Chapter Eight: A Whispered Evil on the Wind

Aragorn watched the moon rise. He had not done such a thing for a few years now, and seeing her raise her pale face to gaze shyly upon the lands was something that he found he had missed. Never before had he paid it so much attention during a watch, but now that the greater majority of the Fellowship whom were actually present were sleeping, he discovered that he had the time to watch to his heart’s content without being greatly hindered.

Boromir dosed lightly, waking at the slightest movement. Gandalf did not sleep, but sat with a pensive expression on his face, pipe in mouth.

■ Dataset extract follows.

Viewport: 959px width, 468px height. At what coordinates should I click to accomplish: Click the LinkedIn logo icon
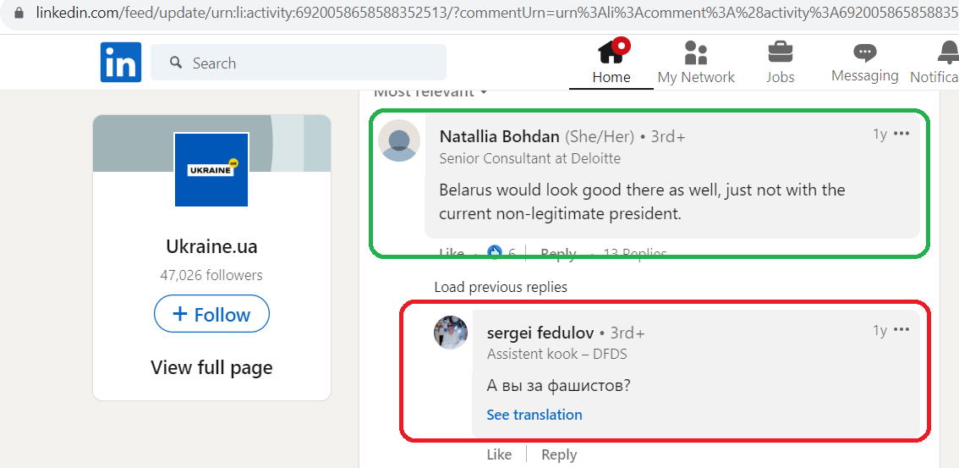[x=121, y=63]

Merry and Frodo slept deeply, having taken note of Pippin’s actions: the Hobbit had become so very bored with inaction that he had simply curled up under Boromir’s cloak and gone to sleep.

Sam, however, did not sleep, nor did he sit doing nothing: he stood with Bill, smoothing the pony’s face and talking to him in soft tones. The animal was responding well to Sam’s love, Aragorn noted. Indeed, he seemed to have put a great deal of weight on since Aragorn had bought him from Bill Ferny. Perhaps the food had made the changes. Perhaps it was the boundless love Sam gave him. Whatever it was, Bill was the most enthusiastic and cheerful pack animal the Ranger had ever encountered.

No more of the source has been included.